Spatial pattern recognition had the lowest response rates among all tasks, with GPT-4o performing the weakest at just 28.98%, and Gemini 2.5 Pro achieving the highest at 57.14%. These results indicate that most models struggle with solving tasks related to the spatial distribution, patterns, or layout of road damage. Compared to proprietary models, open-source models generally outperformed proprietary models in spatial pattern recognition. LLaVA v1.6 Mistral (59.24%), LLaVA v1.6 Vicuna (58.48%), and Gemma 3 (48.61%) achieved higher response rates than GPT-4o (28.98%) and OpenAI o1 (29.58%), suggesting that open-source architecture may be better suited for spatial reasoning tasks. Nevertheless, all models showed markedly lower response rates in spatial pattern recognition than in other tasks, underscoring the persistent difficulty of capturing spatial context and relational features in road surface imagery. Pavement condition description and severity evaluation presented strong response rates across models, with an overall average of 77.86%. Most models were capable of generating concise textual descriptions of the road environment and estimating damage severity. Gemini 2.5 Pro (89.87%) and Gemma 3 (89.66%) achieved the highest response rates in this task category, while LlaMA 3.2 recorded the lowest at 62.50%.
Maintenance interval estimation had the highest response rates among all task categories, with an overall average of 94.86%. Gemma 3 reached 100%, followed by GPT-4o (98.47%), OpenAI o1 (96.93%), and Gemini 2.5 Pro (93.49%).

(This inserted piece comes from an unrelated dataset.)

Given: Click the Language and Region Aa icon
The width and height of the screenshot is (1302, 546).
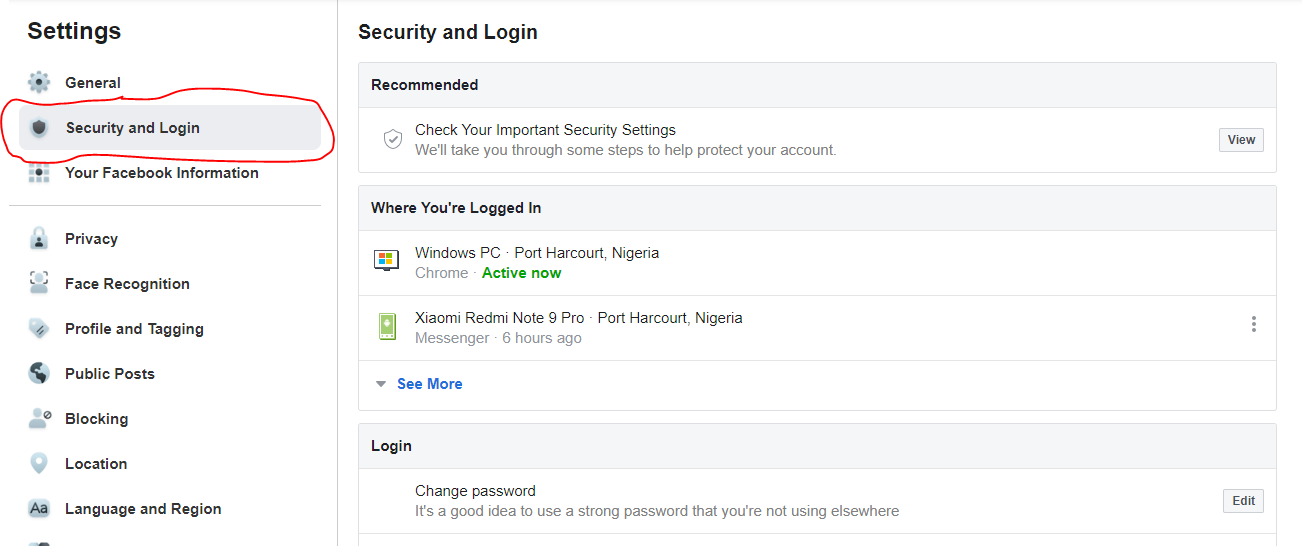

The remaining models also performed well, each with response rates above 85%. These results indicate that most MLLMs are able to generate outputs when prompted to estimate appropriate maintenance timing based on road condition inputs.
Response correctness
Response correctness varies across models, with proprietary models generally outperforming their open-source counterparts. Fig 3 compares the response correctness of seven MLLMs across four metrics: (a) accuracy, (b) precision, (c) recall, and (d) F1 score. GPT-4o and OpenAI o1 (proprietary models) achieved the highest scores across all metrics, indicating stronger performance in generating accurate, relevant, and complete outputs for road condition assessment tasks. The red dashed line represents the mean score for that metric. In contrast, open-source models consistently underperformed, particularly in precision and recall, suggesting a higher likelihood of producing false positives and omitting relevant features.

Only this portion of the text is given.